My accent varies on who I'm speaking to and can cross 3 counties in one sentence.

I picked up a neighbour's grandchild once, neighbor is Scottish, the grandchild is from London but she said good by to her friends in a full yam yam accent, got in to the car and started to chat to me in her London accent.

DinosApple · 27/01/2022 07:45

My grandparents had Indian accents (that I never, ever noticed when they were alive- only in video looking back). They had lived in the UK half their lives so I guess it was less strong.

When they first arrived they lived in Manchester, with some family and my mum remembered the kids laughing at how they all spoke, so assimilation must have been high for the younger family members.

My mum doesn't sound Indian any more, but there's a rhythm of speaking that is different and her original accent resurfaces when speaking to family.

DH has a lovely Suffolk accent that I used to notice, but don't anymore. I know I've picked up some of his way of speaking (my mum notices and laughsGrin). He always picks up the accent wherever we go in the UK.

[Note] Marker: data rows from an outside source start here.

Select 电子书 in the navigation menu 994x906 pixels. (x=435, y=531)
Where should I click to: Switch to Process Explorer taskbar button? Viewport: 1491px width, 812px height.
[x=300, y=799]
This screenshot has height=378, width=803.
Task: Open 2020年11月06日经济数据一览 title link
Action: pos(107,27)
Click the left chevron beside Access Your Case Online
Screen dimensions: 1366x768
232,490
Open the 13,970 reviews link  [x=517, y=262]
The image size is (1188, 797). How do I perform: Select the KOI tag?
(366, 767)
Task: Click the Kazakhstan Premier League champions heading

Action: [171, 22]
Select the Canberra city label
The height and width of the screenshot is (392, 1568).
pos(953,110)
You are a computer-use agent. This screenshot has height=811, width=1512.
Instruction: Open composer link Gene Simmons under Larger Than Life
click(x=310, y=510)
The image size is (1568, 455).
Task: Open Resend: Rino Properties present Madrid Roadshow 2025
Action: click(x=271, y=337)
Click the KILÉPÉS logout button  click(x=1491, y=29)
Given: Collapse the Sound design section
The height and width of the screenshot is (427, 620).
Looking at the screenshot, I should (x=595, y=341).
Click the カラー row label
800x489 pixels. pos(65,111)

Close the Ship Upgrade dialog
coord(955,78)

Northernsoullover · 27/01/2022 07:49

@Humnhumn

I am going to confess something: I really dislike it when people change accents quickly like this and it makes me feel uncomfortable with them. Speak your own voice, I think. Speak your own voice.
I pick up accents. Its not done on purpose. I worked abroad with a cohort that were largely from Yorkshire so by the time I came home I had a Northern twang. I did raise my eyebrows at a girl from my school who went to the USA for 6 weeks and then spoke with an American accent for the next two years. That was weird.
OhWhyNot · 27/01/2022 08:11

I was shocked at how Australian I sounded when I came back from living there for 18 months. I heard myself on my mums answer machine and thought it was my Australian friend. I then realised why when I was calling about registering with job agencies they were asking about visas

I can’t mimic the accent now.

When I spend time with my dads side of the family I realise I mimic speak pattern (they talk very quickly and more expressively and high pitched)

UserBotAI999 · 27/01/2022 08:16

Yeh this happened to me living in england. Although i think i was assimilating. Now im home and people ask me if Im english. I had a lovely accent to start with. Now its a strange hybrid.
Im quite musical too, is it linked? My dd can also pick up a tune like a musician and can do accents v easily

UserBotAI999 · 27/01/2022 08:18

@ComtesseDeSpair

I think linguists believe it’s driven by the psychosocial instinct to “calibrate” your communication with that of those around you as converging linguistically with an interlocutor is a social skill which means you are more likely will be accepted as one of the group. We do it instinctively with other features of language when we speak to e.g. children or to people from a particular social group.

Which isn’t to say that people who don’t converge their accent and speech don’t have that instinct. It’s apparently less common in neurodiverse people, and becomes harder to do as you get older. It’s also less common in people who have travelled around less or been exposed to different linguistic patterns, suggesting it’s also linked to identity with the region where an individual initially learned to speak, and to simply having less practice at converging.